Yeah, you pretty much eliminate all tree structures, and hence all graphs structures, once you demand better than O(lg n) performance.
The only way to improve on this in slower data structures is to use radix-style keying to cheat, so that your lookup keys tell you exactly how to find the value you're looking for. But this isn't really an "advanced" data structure, just an optimization of a basic one. (In fact, a lot of "advanced" data structures are just such application-specific optimizations; radix keying is obviously dependent on domain knowledge of your data set.)
Almost all interesting data structures (in terms of implementation; lists are good enough for 90% of cases) are trees, or sometimes graphs, and even those are rarely needed in the majority of applications. The exceptions are probably so specialized that you'll never find a single book to cover even an interesting subset. Your best bet at that point is a focused literature search (if you have access to article databases), or perhaps a Google.
You don't really need advanced data structures so much as advanced algorithms for using those data structures. The basic mechanisms for assembling and accessing a list, tree, graph, or hash table are basically the same for all algorithms. There's some clever work on, for example, lock-free data structures for concurrent programming that would probably be useful for a kernel programmer, but that's still not a matter of new data structures, but rather having full knowledge of the concurrency model of the multiprocessor you're working with, and optimizing for it, which is why it's mostly of interest to kernel programmers, and other people coding to the metal.
A few years ago, I took Chris Okasaki's "Advanced Data Structures" course at Columbia. Looking at the Wikipedia Data Structures article others have mentioned, it's pretty good, but doesn't include, e.g. Pairing Heaps, which have excellent real-world performance. You might want to check out Chris's book Purely Functional Data Structures (ISBN 0521663504). Even though you're not working with a functional language, it's a good catalog of some recent data structures, and from what I saw in the class, he understands them at a very deep level.
I find it fascinating that a kernel developer would be concerned with O() rather than the actual runtime. I thought kernel developers in general just put an arbitrary upper bound so their "O(n^2) && n -lt 1024" was faster than the "O(log n)" for any n.

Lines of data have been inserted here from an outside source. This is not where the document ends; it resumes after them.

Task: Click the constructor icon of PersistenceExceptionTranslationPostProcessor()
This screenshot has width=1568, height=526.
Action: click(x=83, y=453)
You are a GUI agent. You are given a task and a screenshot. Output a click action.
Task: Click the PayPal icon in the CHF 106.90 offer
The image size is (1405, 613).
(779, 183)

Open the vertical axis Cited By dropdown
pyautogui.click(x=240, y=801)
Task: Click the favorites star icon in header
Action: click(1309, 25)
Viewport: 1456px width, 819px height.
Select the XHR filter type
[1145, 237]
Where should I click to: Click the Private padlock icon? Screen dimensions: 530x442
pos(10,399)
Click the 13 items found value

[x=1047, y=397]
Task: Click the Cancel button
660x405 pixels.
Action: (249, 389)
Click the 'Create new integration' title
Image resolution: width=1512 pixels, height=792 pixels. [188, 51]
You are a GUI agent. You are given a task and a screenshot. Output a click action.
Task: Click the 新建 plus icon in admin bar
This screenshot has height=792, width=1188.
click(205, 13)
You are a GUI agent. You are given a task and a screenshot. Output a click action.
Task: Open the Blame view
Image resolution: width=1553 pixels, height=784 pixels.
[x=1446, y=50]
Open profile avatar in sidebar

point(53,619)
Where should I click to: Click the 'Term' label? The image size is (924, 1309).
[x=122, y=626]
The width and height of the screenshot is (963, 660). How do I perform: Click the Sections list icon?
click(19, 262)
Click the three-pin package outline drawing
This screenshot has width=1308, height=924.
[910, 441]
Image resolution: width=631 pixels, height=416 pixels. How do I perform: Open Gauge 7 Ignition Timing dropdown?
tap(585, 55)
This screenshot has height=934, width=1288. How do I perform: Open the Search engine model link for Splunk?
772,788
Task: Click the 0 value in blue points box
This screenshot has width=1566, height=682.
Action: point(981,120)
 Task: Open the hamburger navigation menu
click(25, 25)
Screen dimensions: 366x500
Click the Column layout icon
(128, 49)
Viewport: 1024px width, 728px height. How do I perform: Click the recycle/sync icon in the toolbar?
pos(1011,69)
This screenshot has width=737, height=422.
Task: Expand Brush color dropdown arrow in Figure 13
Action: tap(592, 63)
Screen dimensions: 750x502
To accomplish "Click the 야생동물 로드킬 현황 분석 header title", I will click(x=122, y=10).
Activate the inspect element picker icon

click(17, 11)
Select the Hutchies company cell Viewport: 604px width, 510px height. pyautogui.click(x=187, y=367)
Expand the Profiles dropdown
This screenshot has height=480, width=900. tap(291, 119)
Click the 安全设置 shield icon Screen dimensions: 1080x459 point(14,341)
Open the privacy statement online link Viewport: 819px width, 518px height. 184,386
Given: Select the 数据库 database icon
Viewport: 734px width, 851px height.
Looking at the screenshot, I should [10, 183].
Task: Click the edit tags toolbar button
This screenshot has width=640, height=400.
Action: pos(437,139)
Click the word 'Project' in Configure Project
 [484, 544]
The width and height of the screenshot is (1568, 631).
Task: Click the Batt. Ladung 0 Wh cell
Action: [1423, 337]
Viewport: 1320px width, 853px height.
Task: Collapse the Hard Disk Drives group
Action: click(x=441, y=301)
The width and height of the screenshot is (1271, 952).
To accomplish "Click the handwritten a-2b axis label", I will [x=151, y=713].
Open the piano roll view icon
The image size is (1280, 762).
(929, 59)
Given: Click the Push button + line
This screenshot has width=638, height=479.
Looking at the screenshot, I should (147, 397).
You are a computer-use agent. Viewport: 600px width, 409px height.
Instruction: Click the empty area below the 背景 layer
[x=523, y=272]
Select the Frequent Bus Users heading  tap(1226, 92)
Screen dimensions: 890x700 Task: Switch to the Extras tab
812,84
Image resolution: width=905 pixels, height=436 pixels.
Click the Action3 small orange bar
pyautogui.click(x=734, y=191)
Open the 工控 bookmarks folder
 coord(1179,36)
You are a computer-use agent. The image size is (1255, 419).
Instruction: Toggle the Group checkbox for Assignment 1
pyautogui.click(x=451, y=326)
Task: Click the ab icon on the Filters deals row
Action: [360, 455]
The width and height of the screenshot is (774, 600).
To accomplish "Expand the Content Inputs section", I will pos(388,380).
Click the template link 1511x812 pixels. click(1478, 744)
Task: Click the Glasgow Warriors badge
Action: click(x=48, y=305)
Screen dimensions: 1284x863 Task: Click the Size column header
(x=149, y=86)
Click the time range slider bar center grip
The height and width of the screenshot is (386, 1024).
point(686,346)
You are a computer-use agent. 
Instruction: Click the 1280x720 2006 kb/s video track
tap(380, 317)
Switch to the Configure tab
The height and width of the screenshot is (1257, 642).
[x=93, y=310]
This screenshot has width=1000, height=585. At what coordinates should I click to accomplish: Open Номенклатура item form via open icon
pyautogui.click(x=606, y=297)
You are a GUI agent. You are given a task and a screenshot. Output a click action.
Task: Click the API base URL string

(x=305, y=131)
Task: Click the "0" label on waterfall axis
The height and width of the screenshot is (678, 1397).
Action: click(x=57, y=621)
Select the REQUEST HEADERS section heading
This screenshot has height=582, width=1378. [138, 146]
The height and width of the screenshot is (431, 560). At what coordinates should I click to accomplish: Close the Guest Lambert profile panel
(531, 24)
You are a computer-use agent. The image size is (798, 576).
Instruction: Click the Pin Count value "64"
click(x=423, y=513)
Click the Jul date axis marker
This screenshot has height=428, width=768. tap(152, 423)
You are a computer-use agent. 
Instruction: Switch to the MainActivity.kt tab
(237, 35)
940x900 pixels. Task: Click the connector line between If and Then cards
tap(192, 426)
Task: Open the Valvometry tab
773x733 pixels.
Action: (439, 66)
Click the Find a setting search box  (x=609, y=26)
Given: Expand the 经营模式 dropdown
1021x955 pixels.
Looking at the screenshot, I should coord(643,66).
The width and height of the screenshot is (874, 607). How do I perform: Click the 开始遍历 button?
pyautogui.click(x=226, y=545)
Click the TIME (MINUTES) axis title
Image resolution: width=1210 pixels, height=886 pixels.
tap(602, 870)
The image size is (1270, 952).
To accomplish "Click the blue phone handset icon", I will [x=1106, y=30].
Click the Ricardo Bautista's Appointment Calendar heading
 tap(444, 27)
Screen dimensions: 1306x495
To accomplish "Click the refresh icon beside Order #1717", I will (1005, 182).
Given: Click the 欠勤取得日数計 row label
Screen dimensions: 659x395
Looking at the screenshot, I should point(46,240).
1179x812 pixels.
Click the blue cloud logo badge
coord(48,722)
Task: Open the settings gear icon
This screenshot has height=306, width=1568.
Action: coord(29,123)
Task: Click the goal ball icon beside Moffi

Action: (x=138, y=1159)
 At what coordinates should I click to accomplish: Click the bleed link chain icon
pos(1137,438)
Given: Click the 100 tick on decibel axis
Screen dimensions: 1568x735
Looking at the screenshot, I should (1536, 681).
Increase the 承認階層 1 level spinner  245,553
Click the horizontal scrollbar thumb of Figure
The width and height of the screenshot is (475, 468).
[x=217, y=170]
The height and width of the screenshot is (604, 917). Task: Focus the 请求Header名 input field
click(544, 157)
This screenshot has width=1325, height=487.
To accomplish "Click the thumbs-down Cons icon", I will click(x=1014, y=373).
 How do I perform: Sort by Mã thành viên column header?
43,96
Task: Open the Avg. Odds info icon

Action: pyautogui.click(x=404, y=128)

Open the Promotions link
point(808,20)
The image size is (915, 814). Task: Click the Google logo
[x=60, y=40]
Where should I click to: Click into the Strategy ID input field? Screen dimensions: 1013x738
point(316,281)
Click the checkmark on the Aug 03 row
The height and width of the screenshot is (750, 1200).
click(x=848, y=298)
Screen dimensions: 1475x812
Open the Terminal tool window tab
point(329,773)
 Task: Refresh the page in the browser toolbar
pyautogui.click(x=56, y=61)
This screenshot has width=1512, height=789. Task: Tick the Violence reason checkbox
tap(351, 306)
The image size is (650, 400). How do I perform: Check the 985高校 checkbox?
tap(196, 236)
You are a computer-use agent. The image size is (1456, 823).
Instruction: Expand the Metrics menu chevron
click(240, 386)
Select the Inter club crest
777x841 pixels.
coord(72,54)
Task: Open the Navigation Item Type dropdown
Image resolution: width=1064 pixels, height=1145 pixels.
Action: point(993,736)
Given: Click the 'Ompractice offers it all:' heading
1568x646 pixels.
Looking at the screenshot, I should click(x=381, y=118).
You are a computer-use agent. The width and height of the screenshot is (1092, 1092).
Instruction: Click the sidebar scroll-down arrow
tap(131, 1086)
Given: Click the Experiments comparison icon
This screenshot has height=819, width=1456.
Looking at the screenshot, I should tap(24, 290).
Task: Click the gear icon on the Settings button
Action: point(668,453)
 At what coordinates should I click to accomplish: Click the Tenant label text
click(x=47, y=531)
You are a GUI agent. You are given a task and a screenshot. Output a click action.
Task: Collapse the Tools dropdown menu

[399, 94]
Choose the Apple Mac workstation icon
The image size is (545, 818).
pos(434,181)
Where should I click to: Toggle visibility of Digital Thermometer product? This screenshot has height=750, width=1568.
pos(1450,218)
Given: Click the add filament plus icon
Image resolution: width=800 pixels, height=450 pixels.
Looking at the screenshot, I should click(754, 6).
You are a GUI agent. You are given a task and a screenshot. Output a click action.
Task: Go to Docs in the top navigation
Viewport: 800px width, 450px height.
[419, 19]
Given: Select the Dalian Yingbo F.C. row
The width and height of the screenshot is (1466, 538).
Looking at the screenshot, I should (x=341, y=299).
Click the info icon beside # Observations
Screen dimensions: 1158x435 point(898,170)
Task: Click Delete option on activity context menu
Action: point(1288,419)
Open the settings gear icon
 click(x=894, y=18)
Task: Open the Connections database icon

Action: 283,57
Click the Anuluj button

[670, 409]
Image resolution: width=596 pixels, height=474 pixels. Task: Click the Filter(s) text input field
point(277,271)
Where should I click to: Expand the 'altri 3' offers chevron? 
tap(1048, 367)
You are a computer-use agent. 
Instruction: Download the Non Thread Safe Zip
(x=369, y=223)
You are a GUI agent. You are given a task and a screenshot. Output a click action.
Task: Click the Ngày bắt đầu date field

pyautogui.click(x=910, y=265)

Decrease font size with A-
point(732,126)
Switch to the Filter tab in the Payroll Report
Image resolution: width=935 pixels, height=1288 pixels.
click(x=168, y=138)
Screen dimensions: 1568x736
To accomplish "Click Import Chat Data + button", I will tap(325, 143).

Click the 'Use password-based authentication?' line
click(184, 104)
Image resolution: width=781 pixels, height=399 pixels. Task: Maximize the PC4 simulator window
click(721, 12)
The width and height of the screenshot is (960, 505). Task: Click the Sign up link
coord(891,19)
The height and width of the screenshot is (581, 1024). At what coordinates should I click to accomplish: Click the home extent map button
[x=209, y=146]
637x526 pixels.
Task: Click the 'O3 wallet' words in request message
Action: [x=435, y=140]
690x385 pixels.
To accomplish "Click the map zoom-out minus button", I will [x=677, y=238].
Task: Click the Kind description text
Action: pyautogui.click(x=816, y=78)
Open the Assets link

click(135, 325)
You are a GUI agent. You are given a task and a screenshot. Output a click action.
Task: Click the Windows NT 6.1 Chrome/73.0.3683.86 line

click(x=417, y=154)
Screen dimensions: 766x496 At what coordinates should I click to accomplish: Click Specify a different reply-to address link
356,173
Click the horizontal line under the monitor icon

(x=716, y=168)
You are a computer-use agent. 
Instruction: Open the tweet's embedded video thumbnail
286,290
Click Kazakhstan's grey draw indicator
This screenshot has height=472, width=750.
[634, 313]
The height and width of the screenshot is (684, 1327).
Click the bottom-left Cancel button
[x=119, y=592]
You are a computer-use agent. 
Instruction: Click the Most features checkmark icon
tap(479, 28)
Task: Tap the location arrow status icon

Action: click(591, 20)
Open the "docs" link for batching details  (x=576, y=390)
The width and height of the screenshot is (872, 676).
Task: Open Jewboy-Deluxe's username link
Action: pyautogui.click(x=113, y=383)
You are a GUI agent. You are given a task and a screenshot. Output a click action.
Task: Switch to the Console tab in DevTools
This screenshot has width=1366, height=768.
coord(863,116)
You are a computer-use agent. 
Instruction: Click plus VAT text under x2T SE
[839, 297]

Now if what you are actually looking for is some fun how about embedding neko in the kernel, because while you can add some cool things like say tries (prefix trees) the real performance bottleneck is between apps and the kernel. Neko could safely call getpid() in the kernel 1000x more times than any user app could. This opens a lot of possibilites such as user code safely reading kernel structures directly with nearly zero overhead, functioning as event callbacks, etc.
As an example, take something like beagle where it ideally gets notified of every file change and then, at some later time re-index the files. Do you really want every file modification doing a kernel-user-kernel switch? Or some hideous complicated caching API to specifically send these events all in a batch? (inotify I am looking at you...). Think a generic BPF.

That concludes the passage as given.